Stored data:
┌────────
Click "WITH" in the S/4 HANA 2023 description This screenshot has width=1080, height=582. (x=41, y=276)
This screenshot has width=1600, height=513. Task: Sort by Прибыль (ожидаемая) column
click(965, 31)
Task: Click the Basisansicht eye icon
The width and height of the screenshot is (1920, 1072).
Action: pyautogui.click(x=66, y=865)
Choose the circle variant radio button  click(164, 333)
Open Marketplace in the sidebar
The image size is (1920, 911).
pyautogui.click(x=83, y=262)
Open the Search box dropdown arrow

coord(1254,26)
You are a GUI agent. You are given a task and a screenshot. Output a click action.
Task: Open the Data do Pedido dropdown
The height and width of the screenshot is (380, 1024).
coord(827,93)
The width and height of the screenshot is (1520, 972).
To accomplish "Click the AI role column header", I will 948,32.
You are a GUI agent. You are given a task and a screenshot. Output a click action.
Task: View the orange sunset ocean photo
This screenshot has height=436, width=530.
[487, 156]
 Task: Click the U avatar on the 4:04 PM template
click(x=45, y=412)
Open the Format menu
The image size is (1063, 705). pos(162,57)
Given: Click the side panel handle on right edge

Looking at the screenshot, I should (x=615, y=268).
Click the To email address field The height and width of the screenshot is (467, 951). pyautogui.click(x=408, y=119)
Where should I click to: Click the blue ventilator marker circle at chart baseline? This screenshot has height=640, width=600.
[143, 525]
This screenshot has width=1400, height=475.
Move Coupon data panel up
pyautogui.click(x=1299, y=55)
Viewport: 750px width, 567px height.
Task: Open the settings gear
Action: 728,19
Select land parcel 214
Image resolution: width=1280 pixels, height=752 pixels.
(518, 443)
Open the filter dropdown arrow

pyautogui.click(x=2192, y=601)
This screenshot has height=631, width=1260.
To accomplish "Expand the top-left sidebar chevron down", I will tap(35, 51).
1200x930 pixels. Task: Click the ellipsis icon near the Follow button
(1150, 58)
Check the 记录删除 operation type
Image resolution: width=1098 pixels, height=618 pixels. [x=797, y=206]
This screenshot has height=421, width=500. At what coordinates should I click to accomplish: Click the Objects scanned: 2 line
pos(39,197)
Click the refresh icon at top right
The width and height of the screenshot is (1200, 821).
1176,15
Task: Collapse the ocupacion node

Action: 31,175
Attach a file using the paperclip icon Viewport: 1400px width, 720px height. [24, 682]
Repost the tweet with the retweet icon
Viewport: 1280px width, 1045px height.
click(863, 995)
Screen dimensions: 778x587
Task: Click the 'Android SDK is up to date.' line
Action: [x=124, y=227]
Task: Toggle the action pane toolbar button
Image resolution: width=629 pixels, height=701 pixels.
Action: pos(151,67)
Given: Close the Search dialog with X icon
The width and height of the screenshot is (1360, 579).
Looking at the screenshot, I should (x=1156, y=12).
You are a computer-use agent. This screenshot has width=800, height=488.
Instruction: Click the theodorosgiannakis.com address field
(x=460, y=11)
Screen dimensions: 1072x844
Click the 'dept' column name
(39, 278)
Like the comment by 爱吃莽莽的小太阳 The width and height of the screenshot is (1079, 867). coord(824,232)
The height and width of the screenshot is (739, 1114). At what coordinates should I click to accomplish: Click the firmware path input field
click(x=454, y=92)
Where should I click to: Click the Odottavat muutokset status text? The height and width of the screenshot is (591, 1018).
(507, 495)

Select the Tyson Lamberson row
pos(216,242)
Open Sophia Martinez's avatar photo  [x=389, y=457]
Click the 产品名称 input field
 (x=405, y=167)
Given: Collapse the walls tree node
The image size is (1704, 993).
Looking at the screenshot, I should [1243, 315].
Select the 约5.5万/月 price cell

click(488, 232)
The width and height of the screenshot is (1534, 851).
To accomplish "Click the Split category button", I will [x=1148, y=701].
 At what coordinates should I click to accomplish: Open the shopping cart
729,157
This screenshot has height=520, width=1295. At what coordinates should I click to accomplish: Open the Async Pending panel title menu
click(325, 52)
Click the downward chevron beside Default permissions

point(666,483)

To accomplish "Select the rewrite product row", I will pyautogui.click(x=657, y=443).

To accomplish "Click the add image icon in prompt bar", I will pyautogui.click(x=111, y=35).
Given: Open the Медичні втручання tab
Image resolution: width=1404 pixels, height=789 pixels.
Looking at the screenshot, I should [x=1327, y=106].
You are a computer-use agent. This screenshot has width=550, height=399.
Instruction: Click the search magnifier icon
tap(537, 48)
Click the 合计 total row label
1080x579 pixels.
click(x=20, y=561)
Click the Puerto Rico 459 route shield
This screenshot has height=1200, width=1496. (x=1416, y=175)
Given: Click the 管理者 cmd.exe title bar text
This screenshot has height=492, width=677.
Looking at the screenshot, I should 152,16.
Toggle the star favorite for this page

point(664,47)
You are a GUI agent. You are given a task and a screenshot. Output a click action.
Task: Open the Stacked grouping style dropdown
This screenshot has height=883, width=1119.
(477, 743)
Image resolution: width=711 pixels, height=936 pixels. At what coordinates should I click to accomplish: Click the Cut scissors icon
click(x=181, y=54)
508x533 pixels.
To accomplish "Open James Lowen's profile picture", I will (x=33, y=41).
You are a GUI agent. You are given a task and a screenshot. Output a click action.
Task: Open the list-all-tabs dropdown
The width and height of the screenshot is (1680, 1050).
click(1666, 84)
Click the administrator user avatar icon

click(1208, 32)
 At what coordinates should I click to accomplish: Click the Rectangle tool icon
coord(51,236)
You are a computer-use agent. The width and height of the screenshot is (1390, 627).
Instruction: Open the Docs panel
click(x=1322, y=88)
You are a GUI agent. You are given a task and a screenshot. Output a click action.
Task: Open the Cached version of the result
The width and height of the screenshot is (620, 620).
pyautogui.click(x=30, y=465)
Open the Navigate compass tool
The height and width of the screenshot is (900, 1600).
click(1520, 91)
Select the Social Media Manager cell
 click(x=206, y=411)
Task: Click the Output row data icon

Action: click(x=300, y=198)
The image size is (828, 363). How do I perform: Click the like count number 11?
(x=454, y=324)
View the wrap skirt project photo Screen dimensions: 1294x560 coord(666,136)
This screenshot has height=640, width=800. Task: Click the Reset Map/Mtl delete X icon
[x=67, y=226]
└────────
#### Activity
Look over the records above and copy each line that includes the string "sidebar".

#### Completed task
Open Marketplace in the sidebar
To accomplish "Expand the top-left sidebar chevron down", I will tap(35, 51).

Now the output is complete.